> DATA PROVIDED

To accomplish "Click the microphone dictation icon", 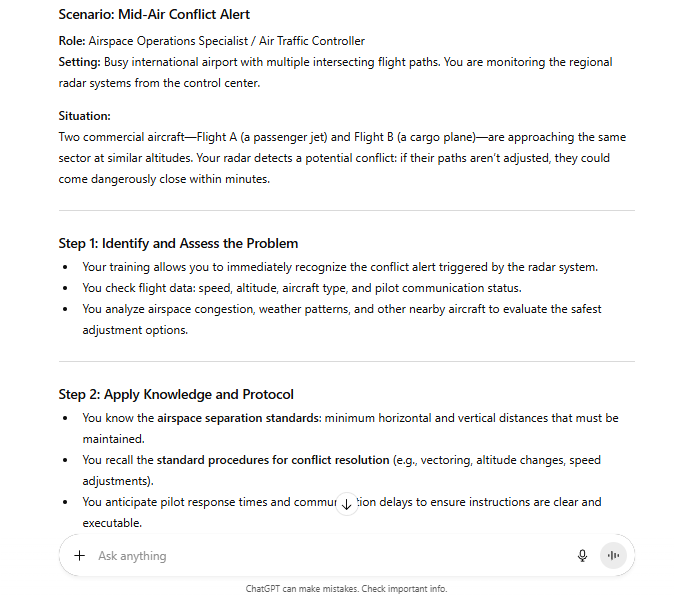I will click(x=582, y=556).
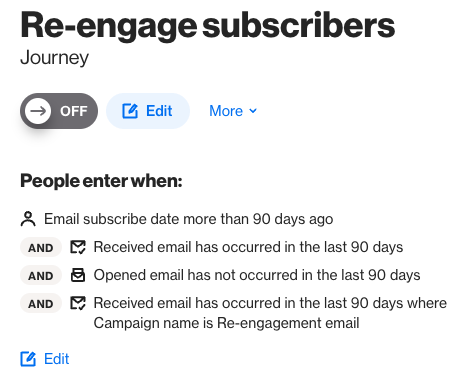This screenshot has height=383, width=463.
Task: Select Campaign name is Re-engagement email text
Action: pos(226,323)
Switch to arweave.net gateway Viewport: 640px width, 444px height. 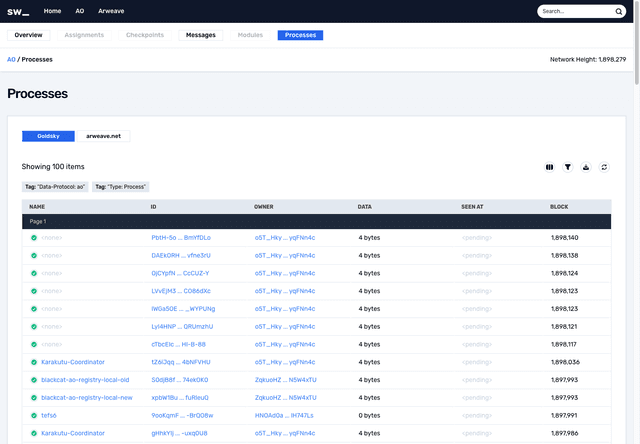tap(103, 136)
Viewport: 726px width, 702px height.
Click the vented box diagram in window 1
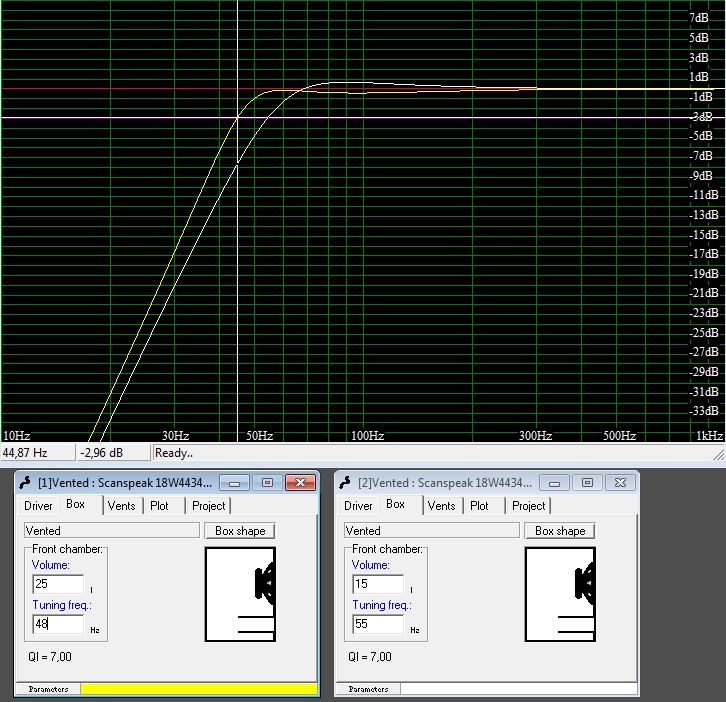240,594
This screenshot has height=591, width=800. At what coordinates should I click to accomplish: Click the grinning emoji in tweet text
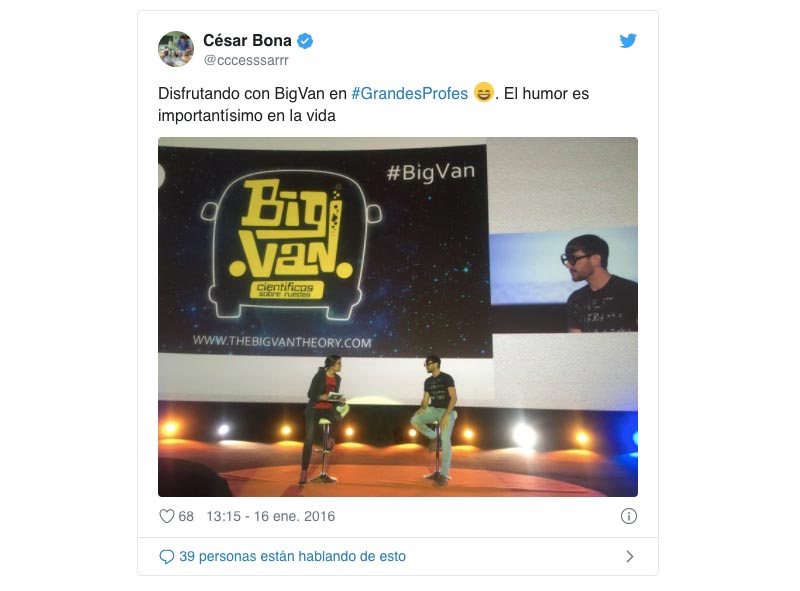click(483, 92)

> WHAT IS REQUIRED
Copy the rows above word for word, starting at the line that contains "This screenshot has height=591, width=800." and ending with the last row, with both ends included. Leave the pictures out of your copy.

> EXERCISE SOLUTION
This screenshot has height=591, width=800. At what coordinates should I click to accomplish: Click the grinning emoji in tweet text
click(483, 92)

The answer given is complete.